• **EXERCISE REQUIREMENTS**
The records need to be set down again exactly as they appear.

_ _ _ _

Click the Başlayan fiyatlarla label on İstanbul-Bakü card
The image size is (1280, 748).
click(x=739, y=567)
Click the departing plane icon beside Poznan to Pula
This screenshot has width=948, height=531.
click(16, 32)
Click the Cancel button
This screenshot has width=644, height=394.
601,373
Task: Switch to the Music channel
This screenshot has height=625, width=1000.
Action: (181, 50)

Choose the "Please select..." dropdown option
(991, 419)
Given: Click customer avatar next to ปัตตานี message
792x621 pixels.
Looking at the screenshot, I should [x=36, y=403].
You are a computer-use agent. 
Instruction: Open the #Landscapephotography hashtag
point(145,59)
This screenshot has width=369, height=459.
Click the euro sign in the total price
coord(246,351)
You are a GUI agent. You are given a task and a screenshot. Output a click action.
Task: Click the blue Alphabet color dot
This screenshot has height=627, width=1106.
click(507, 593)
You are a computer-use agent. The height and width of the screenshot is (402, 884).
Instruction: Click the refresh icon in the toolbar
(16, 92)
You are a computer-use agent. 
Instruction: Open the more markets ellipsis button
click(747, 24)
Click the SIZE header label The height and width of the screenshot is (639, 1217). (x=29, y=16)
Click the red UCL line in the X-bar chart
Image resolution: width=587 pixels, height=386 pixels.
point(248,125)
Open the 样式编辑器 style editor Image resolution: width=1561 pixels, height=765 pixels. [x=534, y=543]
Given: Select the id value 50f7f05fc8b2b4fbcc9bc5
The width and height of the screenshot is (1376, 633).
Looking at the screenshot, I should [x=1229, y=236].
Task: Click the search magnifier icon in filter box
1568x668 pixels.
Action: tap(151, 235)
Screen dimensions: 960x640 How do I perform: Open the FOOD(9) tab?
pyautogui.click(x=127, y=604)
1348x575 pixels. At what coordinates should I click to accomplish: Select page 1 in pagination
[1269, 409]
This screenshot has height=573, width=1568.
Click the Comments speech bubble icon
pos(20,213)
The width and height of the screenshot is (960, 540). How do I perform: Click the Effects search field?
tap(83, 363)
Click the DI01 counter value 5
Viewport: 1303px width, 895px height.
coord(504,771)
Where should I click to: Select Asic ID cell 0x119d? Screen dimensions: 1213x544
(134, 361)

_ _ _ _

• **EXPECTED ANSWER**
Click the Başlayan fiyatlarla label on İstanbul-Bakü card
The image size is (1280, 748).
click(x=739, y=567)
Click the departing plane icon beside Poznan to Pula
This screenshot has width=948, height=531.
click(16, 32)
Click the Cancel button
This screenshot has width=644, height=394.
601,373
Task: Switch to the Music channel
This screenshot has height=625, width=1000.
Action: (181, 50)

Choose the "Please select..." dropdown option
(991, 419)
Given: Click customer avatar next to ปัตตานี message
792x621 pixels.
Looking at the screenshot, I should [x=36, y=403].
You are a computer-use agent. 
Instruction: Open the #Landscapephotography hashtag
point(145,59)
This screenshot has width=369, height=459.
Click the euro sign in the total price
coord(246,351)
You are a GUI agent. You are given a task and a screenshot. Output a click action.
Task: Click the blue Alphabet color dot
This screenshot has height=627, width=1106.
click(507, 593)
You are a computer-use agent. The height and width of the screenshot is (402, 884).
Instruction: Click the refresh icon in the toolbar
(16, 92)
You are a computer-use agent. 
Instruction: Open the more markets ellipsis button
click(747, 24)
Click the SIZE header label The height and width of the screenshot is (639, 1217). (x=29, y=16)
Click the red UCL line in the X-bar chart
Image resolution: width=587 pixels, height=386 pixels.
point(248,125)
Open the 样式编辑器 style editor Image resolution: width=1561 pixels, height=765 pixels. [x=534, y=543]
Given: Select the id value 50f7f05fc8b2b4fbcc9bc5
The width and height of the screenshot is (1376, 633).
Looking at the screenshot, I should [x=1229, y=236].
Task: Click the search magnifier icon in filter box
1568x668 pixels.
Action: tap(151, 235)
Screen dimensions: 960x640 How do I perform: Open the FOOD(9) tab?
pyautogui.click(x=127, y=604)
1348x575 pixels. At what coordinates should I click to accomplish: Select page 1 in pagination
[1269, 409]
This screenshot has height=573, width=1568.
Click the Comments speech bubble icon
pos(20,213)
The width and height of the screenshot is (960, 540). How do I perform: Click the Effects search field?
tap(83, 363)
Click the DI01 counter value 5
Viewport: 1303px width, 895px height.
coord(504,771)
Where should I click to: Select Asic ID cell 0x119d? Screen dimensions: 1213x544
(134, 361)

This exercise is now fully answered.